Democritus saw man as ludicrous and vain and therefore nothing more than an amusing creature; there is power in this perspective, since no man can bother or offend you if you make light of his entire being and his fallible nature. He is so beneath you that his actions and behaviours are inconsequential and of no import. Life, in all of its assumed self-importance is merely a farce—a joke to be laughed at and not to be taken as seriously as we do.

In a similar vein, Diogenes considered man as having neither the ability to do good nor evil and held man in disdain and avoided all associations with him. Such aloofness arms one against the perils and attacks of the other. A certain level of detachment appears to provide power to the individual; and what are relationships if not manifestations of the distribution of power?

 

John Milton once wrote that

“The mind is its own place, and in itself

Can make a Heaven of Hell, a Hell of Heaven”

We seem to be unaware of the power that our minds possess. Our thought processes determine our well-being and it is of vital importance that we ensure the healthy state of our own mental resiliency through reflection. Absorbing others’ criticisms, gossip, rude-remarks, insolent acts, and allowing such banalities to pervade one’s conscience will sicken the subject, debilitating their mental energies and lessening their self-esteem and confidence.
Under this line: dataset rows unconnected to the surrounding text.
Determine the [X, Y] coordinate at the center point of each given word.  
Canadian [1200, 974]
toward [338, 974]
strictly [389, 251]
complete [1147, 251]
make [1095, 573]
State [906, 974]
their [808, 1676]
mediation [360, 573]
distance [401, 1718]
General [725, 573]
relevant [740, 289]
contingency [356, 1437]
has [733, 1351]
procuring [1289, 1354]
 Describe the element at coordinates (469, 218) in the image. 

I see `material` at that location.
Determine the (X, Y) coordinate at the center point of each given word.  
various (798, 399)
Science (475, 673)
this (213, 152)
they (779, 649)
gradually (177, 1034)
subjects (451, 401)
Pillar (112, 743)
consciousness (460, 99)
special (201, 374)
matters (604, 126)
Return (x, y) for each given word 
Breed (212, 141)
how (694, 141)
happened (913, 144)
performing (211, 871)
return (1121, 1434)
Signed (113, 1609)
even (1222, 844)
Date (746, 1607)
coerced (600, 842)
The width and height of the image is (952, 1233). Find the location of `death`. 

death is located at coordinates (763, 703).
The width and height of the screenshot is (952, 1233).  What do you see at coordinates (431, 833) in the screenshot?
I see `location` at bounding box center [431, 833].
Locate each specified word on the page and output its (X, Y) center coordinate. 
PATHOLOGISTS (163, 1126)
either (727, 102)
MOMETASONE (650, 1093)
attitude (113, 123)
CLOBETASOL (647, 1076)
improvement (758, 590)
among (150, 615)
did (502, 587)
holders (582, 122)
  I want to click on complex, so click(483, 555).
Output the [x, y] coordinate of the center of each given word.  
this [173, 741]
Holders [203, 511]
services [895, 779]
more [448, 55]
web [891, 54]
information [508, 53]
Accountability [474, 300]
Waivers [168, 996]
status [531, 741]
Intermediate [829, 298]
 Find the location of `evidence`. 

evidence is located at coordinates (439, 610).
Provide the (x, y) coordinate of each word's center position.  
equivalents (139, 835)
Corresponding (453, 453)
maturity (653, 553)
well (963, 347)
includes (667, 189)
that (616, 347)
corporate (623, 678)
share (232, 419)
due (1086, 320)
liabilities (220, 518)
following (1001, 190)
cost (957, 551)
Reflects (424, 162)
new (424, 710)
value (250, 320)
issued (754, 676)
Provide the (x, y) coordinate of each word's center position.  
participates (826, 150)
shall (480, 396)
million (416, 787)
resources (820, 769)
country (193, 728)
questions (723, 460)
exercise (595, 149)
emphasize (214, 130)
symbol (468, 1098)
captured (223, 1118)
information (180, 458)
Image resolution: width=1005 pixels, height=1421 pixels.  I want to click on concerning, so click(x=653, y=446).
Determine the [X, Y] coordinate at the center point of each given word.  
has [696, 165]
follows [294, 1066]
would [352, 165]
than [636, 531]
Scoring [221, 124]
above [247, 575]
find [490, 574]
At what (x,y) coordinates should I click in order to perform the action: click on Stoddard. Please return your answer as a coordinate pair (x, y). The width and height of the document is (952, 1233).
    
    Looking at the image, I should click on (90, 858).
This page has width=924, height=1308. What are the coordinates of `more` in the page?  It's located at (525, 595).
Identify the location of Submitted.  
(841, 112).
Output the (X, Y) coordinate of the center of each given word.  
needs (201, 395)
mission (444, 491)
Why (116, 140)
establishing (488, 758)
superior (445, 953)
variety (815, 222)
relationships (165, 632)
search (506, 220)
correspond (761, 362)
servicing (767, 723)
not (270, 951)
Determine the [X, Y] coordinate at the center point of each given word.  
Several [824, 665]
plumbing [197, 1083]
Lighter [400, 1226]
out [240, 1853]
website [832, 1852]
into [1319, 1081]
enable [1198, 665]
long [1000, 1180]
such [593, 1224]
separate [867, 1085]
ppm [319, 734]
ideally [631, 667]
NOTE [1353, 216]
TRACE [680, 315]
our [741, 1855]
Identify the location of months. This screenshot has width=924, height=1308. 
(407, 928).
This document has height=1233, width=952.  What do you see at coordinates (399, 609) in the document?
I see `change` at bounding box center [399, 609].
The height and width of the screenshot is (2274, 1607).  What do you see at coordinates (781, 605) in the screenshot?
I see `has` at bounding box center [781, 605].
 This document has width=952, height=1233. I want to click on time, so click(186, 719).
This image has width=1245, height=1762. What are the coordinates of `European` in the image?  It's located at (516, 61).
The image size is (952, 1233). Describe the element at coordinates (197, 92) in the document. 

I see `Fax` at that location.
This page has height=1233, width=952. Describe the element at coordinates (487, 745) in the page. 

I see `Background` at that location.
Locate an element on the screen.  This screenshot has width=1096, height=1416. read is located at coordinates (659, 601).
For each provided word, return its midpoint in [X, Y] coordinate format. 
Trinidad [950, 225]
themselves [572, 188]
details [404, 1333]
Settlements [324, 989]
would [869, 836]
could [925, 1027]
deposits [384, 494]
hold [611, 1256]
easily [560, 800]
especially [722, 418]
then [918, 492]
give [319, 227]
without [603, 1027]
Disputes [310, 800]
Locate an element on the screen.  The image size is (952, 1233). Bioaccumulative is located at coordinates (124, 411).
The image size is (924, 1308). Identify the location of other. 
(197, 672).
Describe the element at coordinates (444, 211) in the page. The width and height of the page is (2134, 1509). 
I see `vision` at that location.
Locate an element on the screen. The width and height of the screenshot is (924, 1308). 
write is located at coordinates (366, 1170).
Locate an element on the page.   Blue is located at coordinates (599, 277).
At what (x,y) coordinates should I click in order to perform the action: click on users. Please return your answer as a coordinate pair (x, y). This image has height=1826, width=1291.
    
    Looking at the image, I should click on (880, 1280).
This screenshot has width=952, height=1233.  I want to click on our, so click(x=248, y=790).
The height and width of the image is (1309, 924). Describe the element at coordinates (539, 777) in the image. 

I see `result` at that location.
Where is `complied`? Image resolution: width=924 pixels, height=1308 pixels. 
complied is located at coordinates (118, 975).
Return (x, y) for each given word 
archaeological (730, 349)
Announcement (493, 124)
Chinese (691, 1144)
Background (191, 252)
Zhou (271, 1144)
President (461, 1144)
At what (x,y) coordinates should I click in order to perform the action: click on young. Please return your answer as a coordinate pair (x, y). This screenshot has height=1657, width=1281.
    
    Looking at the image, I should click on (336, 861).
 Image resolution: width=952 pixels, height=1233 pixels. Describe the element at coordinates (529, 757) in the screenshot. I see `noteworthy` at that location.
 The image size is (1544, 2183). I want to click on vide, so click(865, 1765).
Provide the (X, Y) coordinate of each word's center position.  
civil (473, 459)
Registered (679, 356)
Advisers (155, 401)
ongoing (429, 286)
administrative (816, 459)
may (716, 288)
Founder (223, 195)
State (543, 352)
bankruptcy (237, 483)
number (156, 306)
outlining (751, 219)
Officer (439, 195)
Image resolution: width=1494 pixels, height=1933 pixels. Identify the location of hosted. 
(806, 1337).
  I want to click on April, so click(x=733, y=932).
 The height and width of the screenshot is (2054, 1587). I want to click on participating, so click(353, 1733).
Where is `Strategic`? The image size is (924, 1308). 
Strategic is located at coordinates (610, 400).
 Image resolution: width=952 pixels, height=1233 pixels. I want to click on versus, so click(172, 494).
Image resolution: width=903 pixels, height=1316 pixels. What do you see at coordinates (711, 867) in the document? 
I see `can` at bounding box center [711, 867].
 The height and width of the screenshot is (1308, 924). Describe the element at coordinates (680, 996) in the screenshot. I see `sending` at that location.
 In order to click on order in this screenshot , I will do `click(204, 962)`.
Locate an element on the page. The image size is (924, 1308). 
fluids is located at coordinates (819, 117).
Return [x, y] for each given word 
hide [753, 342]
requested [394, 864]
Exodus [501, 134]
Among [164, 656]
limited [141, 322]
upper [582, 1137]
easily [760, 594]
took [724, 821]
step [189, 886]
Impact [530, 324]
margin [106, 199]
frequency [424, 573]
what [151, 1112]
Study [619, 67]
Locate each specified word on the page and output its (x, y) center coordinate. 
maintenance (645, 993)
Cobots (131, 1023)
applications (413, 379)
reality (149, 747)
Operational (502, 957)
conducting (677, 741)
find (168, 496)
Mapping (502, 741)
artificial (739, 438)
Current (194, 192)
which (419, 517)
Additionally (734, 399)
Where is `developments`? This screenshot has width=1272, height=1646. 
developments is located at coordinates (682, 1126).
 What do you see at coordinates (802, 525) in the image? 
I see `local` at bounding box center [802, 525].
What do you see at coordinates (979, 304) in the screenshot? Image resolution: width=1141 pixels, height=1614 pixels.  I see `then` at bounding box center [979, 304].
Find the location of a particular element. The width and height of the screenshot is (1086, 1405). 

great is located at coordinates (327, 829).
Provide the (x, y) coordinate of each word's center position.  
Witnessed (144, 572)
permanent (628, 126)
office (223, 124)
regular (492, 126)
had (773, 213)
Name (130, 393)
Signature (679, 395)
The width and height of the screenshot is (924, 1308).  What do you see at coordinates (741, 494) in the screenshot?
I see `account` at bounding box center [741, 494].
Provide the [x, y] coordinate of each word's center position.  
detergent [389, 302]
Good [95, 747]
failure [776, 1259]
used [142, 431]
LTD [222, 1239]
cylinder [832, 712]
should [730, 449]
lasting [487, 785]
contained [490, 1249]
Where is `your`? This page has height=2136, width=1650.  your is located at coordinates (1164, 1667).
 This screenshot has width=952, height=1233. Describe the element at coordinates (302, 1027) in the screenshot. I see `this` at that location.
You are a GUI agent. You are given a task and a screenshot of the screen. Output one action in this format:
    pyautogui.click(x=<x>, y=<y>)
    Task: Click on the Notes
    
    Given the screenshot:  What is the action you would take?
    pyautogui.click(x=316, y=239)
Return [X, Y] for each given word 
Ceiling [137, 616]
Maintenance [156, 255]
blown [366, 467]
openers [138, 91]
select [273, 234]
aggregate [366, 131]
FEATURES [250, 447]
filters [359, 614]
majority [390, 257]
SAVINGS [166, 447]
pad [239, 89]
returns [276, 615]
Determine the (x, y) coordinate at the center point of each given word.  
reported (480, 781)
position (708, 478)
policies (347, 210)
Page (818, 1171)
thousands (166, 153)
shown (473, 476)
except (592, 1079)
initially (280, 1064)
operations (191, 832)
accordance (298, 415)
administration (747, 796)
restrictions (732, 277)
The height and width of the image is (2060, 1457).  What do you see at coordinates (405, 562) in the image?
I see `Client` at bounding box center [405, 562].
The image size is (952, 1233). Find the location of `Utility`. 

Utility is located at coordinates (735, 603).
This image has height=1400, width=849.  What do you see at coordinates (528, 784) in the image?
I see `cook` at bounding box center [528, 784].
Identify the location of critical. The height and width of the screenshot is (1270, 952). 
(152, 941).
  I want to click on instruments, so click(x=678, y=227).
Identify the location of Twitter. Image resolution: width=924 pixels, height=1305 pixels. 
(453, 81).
Criticisms are not vile creatures, in fact, if interpreted positively, they can improve one’s skills and abilities and increase one’s self-efficacy. Yet a poisoned mind is one that negatively attributes criticisms to their own personal innate faults, failures and general inability to adapt to the ever-changing societal landscape. This diseased mind is marked by a self-consuming obsession that belittles the subject and makes him wither into himself.

I pray reader that you may continually strive to better yourself, and to steel your mind against the negative energies that pervade our lives, by selecting your battles judiciously and having the cognizance to differ between the extraneous elements that life throws at us and the ones worth our attention to take up arms against.